The outlook for Sweden’s residential property market stayed in positive territory for a fourth consecutive month despite fewer respondents expecting prices to rise, according to a survey from the country’s largest bank.
(Bloomberg) — The outlook for Sweden’s residential property market stayed in positive territory for a fourth consecutive month despite fewer respondents expecting prices to rise, according to a survey from the country’s largest bank.
SEB AB’s housing price indicator fell by 9 units to 6 in September, according to data released on Monday. The metric represents the difference between the proportion of people who believe in rising prices versus those who expect to see a decline.
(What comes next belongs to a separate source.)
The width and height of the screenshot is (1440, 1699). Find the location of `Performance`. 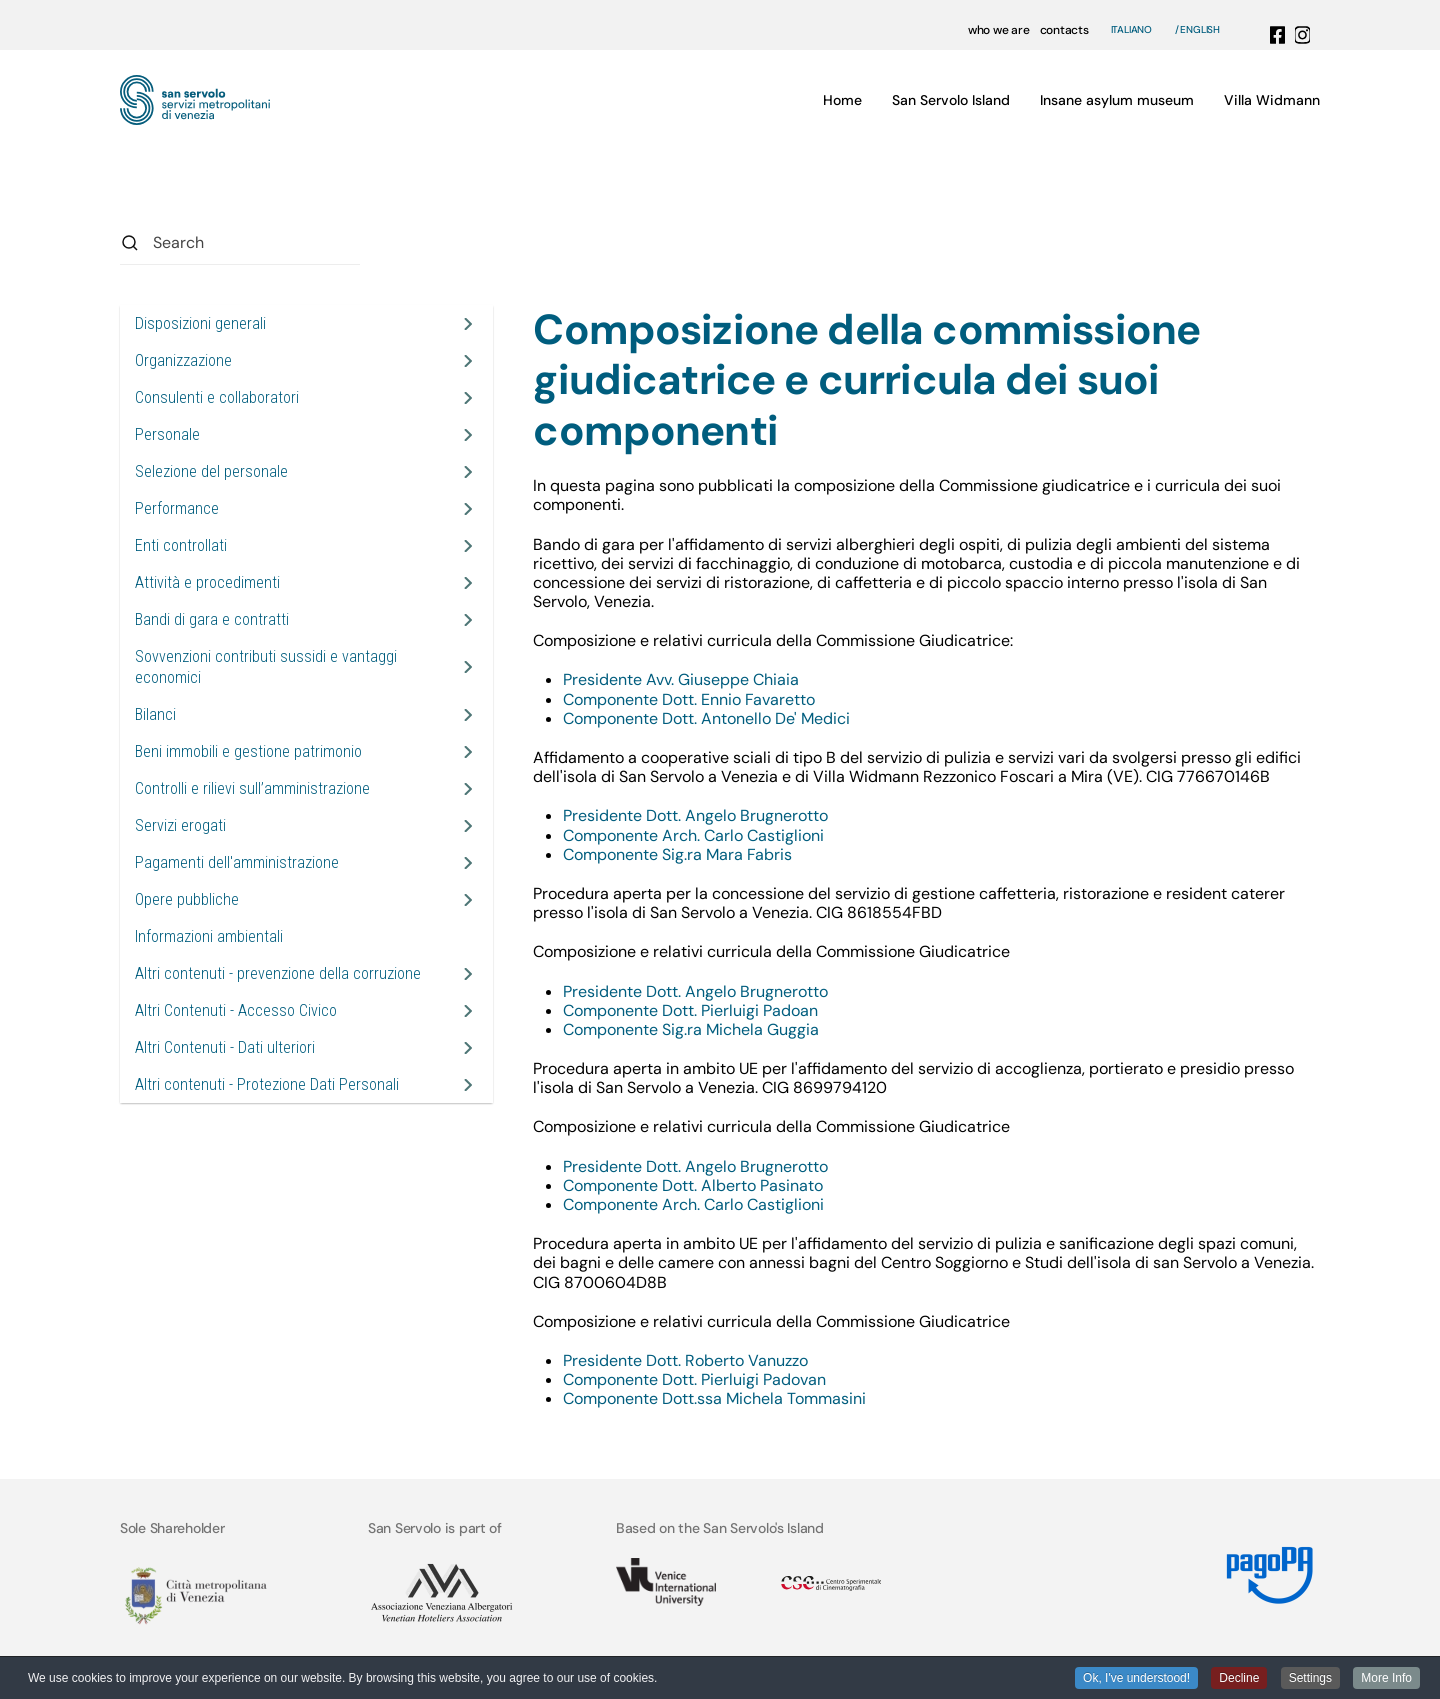

Performance is located at coordinates (177, 508).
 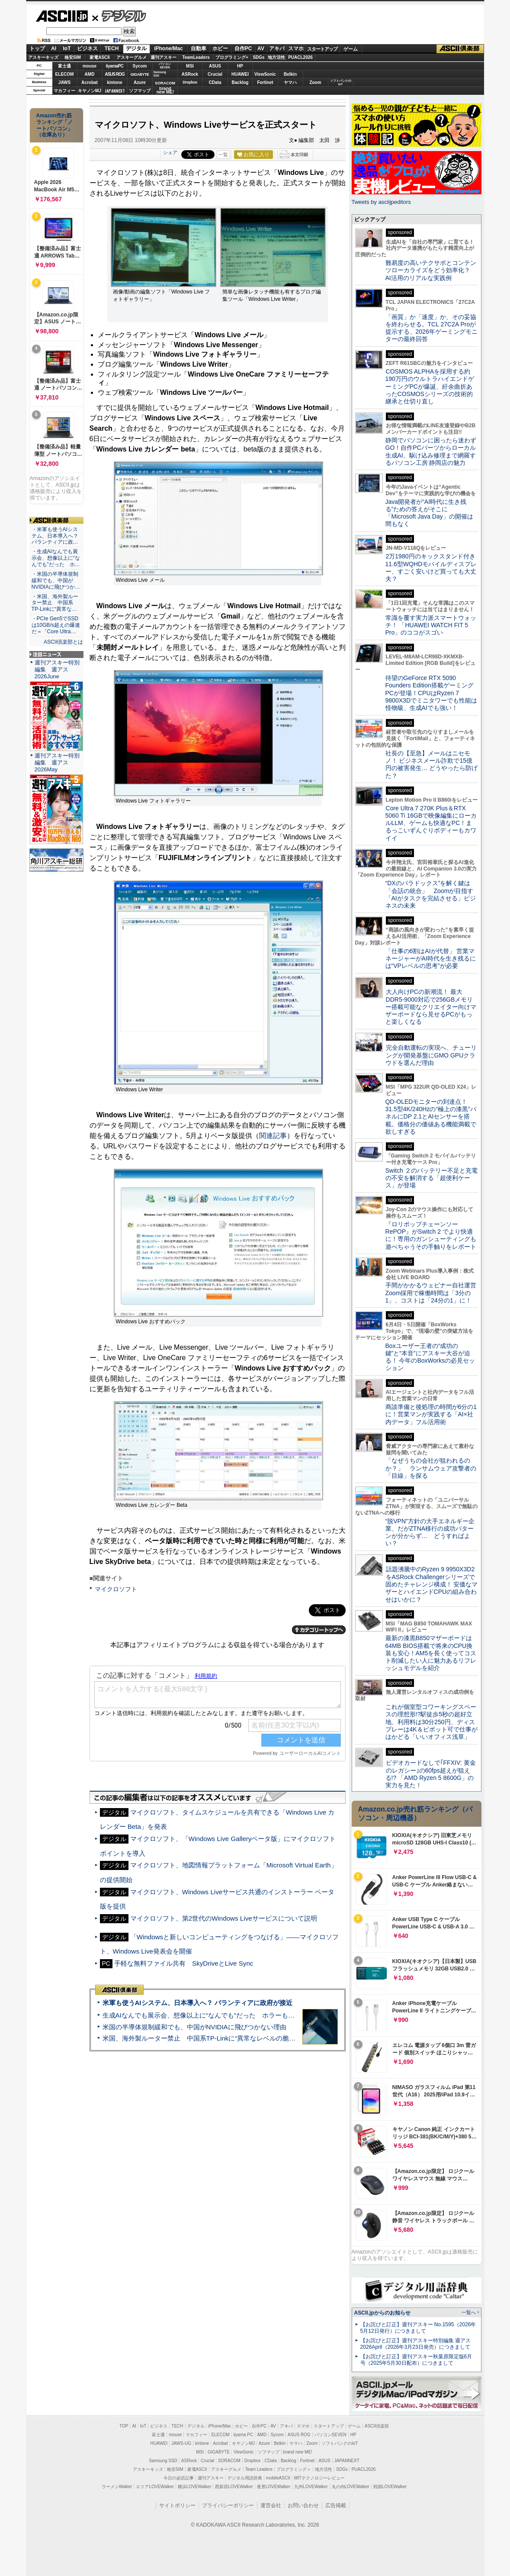 I want to click on iiyama PC, so click(x=243, y=2434).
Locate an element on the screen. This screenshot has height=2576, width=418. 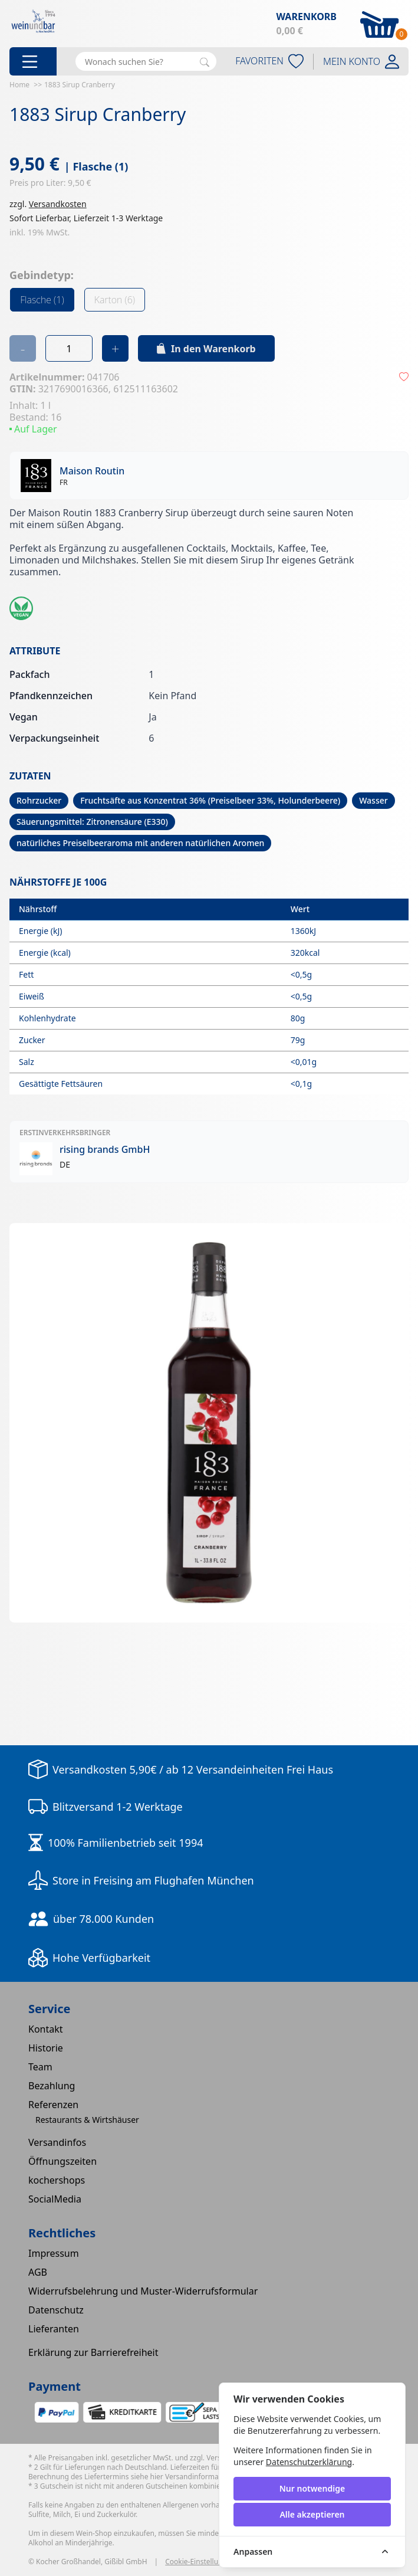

The historical average is 32.
“Home prices have stabilized and the indicator at this level is in line with largely unchanged home prices year on year,” SEB economists Daniel Bergvall and Marcus Widen said in a note.
Signs of stabilization in what has been one of the world’s worst property routs have also been seen in recent data from realtor group Svensk Maklarstatistik and from state-owned lender SBAB. But with the market currently down by about 10% from a peak in 2022, many commentators — including SEB — are still calling for prices to fall by 15% to 20% overall.
“We expect a further decline in home prices in the coming quarters as an effect of rising rates, and because inflation-eroded household income forces households to allocate less of their budget for accommodation,” Bergvall and Widen said.
The monthly drop in SEB’s index was driven both by more responders expecting prices to fall and fewer responders expecting prices to rise. The share of undecided or expecting prices to stay unchanged also increased. Rate expectations in the survey were largely unchanged in September, staying very close to 4%, according to SEB.
Sweden’s central bank is widely expected to raise its benchmark rate to 4% from 3.75% at a meeting later this month, and some economists predict borrowing costs will rise further as the Riksbank continues to battle a weak krona and stubborn price increases on services.